::: Source data

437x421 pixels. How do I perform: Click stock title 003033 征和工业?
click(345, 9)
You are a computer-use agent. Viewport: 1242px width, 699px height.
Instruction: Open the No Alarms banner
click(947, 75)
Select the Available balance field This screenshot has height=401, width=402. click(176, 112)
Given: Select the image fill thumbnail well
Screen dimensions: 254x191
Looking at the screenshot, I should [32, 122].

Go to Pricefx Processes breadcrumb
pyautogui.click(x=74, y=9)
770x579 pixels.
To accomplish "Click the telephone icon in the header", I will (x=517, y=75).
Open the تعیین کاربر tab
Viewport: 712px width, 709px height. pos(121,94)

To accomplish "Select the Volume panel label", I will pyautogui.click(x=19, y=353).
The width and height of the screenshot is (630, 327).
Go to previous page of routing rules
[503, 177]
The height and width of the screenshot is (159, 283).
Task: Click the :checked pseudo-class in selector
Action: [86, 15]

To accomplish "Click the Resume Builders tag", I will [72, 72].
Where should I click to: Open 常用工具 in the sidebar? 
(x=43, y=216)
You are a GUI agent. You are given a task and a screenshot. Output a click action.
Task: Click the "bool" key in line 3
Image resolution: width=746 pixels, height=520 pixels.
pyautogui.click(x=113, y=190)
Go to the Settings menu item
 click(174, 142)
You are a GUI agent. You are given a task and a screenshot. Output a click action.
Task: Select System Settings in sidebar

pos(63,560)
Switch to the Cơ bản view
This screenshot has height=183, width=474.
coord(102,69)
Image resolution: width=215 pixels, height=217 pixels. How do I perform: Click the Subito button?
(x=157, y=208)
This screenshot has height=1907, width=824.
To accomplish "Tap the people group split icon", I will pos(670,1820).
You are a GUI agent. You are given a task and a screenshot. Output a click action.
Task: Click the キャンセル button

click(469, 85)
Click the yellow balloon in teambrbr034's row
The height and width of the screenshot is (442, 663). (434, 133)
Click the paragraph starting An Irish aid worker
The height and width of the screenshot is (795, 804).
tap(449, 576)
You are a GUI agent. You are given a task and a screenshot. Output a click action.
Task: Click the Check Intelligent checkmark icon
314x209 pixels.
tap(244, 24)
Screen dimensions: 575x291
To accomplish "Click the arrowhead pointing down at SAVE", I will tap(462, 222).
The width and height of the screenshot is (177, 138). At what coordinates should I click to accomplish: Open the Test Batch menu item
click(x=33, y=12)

::::::

**To do:** Copy all of the entries above exactly as shown.

**Completed exercise:**
437x421 pixels. How do I perform: Click stock title 003033 征和工业?
click(345, 9)
You are a computer-use agent. Viewport: 1242px width, 699px height.
Instruction: Open the No Alarms banner
click(947, 75)
Select the Available balance field This screenshot has height=401, width=402. click(176, 112)
Given: Select the image fill thumbnail well
Screen dimensions: 254x191
Looking at the screenshot, I should [32, 122].

Go to Pricefx Processes breadcrumb
pyautogui.click(x=74, y=9)
770x579 pixels.
To accomplish "Click the telephone icon in the header", I will (x=517, y=75).
Open the تعیین کاربر tab
Viewport: 712px width, 709px height. pos(121,94)

To accomplish "Select the Volume panel label", I will pyautogui.click(x=19, y=353).
The width and height of the screenshot is (630, 327).
Go to previous page of routing rules
[503, 177]
The height and width of the screenshot is (159, 283).
Task: Click the :checked pseudo-class in selector
Action: [86, 15]

To accomplish "Click the Resume Builders tag", I will [72, 72].
Where should I click to: Open 常用工具 in the sidebar? 
(x=43, y=216)
You are a GUI agent. You are given a task and a screenshot. Output a click action.
Task: Click the "bool" key in line 3
Image resolution: width=746 pixels, height=520 pixels.
pyautogui.click(x=113, y=190)
Go to the Settings menu item
 click(174, 142)
You are a GUI agent. You are given a task and a screenshot. Output a click action.
Task: Select System Settings in sidebar

pos(63,560)
Switch to the Cơ bản view
This screenshot has height=183, width=474.
coord(102,69)
Image resolution: width=215 pixels, height=217 pixels. How do I perform: Click the Subito button?
(x=157, y=208)
This screenshot has height=1907, width=824.
To accomplish "Tap the people group split icon", I will pos(670,1820).
You are a GUI agent. You are given a task and a screenshot. Output a click action.
Task: Click the キャンセル button

click(469, 85)
Click the yellow balloon in teambrbr034's row
The height and width of the screenshot is (442, 663). (434, 133)
Click the paragraph starting An Irish aid worker
The height and width of the screenshot is (795, 804).
tap(449, 576)
You are a GUI agent. You are given a task and a screenshot. Output a click action.
Task: Click the Check Intelligent checkmark icon
314x209 pixels.
tap(244, 24)
Screen dimensions: 575x291
To accomplish "Click the arrowhead pointing down at SAVE", I will tap(462, 222).
The width and height of the screenshot is (177, 138). At what coordinates should I click to accomplish: Open the Test Batch menu item
click(x=33, y=12)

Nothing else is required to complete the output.